EXCERPTED PASSAGE:
Nov 2012

The Game Gets Better as the Players Get Tougher

We learned from the #safezone and #extrabite rule introductions (10am EST yesterday) that creativity works. Humans, for the moment, are writing to save their lives. Zombies are writing to feed. The game dynamics are friendlier to zombies at the moment, but the new #weapon rule (10pm EST last night) should start to change that. The humans feel so threatened, and they’re being so quiet.

At the same time, we think it’s time for a purge. This is the moment in the narrative, about the halfway point, where the humans should stop taking it on the chin and beat the zombies back, while zombies get more aggressive after inactive humans. To spur that along, let’s imagine a little story.

At the start of the game, it appears that many of the humans found an underground bunker that was relatively safe; they tried to stay very quiet. But you have to come out sometime. It’s probably really dark down there and it doesn’t smell good. I know that you’re scared, but the game needs you. The humans who bunkered in the library and elsewhere around TvsZville need reinforcements. And the zombies need a challenge. They just lean against stair railings and on front lobby couches with a sad ennui in their soulless eyes. It’s time for both sides to take action, to re-animate, and to organize together for the final 24 hours (well, really 27 hours) of TvsZ.

From the moment of this publication, we are instituting two new rules (see the Rules documents for a more legalistic presentation):
  • Non-Tweeting humans are fair game for biting and
  • Humans can drag others into their safezones.

DATA LINES:

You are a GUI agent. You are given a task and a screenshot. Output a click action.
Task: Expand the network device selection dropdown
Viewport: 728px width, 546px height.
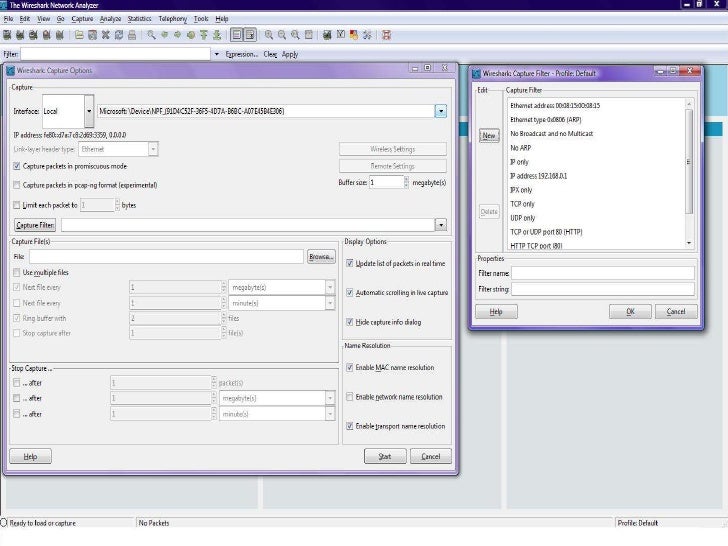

SET TASKS:
- a) In one to three sentences, explain why the zombie game post says it is time for a purge.
- b) Translate this sentence from the zombie game post into Spanish: "Humans, for the moment, are writing to save their lives."
- c) Continue the zombie game post from its last line.
The material comes from a separate source unrelated to the text.

ANSWERS IN ORDER:
- a) The game has reached about the halfway point of the narrative, which is the moment when the humans should stop taking it on the chin and beat the zombies back. At the same point, the zombies should get more aggressive toward inactive humans.

- b) Los humanos, por el momento, están escribiendo para salvar sus vidas.

- c)
The combination of the safezone rule and the weapon rule should permit a formidable human posse to organize. If you can reach it (i.e., take a photo of it and upload to twitter) you can use it, a car, a fishing pole, a rusty nail, etc., knocking a zombie out of commission for an hour. (latest rule change: 10am 11/11). Remember: even if you can only swipe (protect) someone once per hour, you can #weapon those zombies all day long from the bunker with pictures from your phone of homemade weapons. You can #swipe and #weapon zombies from inside the #safezones. So humans, go collect the remnants of your broken humanity. Drag them out of the cold and get ready for surging back.

Zombies, get ready to eat. Because those humans can’t protect EVERYone. We give you permission to #bite anyone who has tweeted less than 10 times since 4pmEST, November 9.

Twitter vs. Zombies: Best Practices

We’ve learned some things since the game began. People respond to things that are fun, especially when they also involve eating human flesh. They build community, they help each other out, they role play. They fumble around with tools they aren’t sure how to use. Now, after 18 hours, we want to collect some of the groupthink wisdom.

Reach out to others: Because of the limited numbers of bites, swipes, and dodges, it’s very hard to get anything done in the post-apocalypse on your own. During our human times, we waded warily onto Twitter, reaching out to others to provide back-up. If you’re registered, every tweet represents an entry into the game, so knowing who is online and can help you is key.

Drag your friends into the game: Humans can call on other humans to join the game. For example, “@JoeStommel I’ve just been bitten, dad, register at and save me with a #swipe in the next 5 mins.” But remember, once your friends have registered, they’re vulnerable. At this point, the game remains open for anyone to join, so think about pulling some folks in as defenders or as light snacks.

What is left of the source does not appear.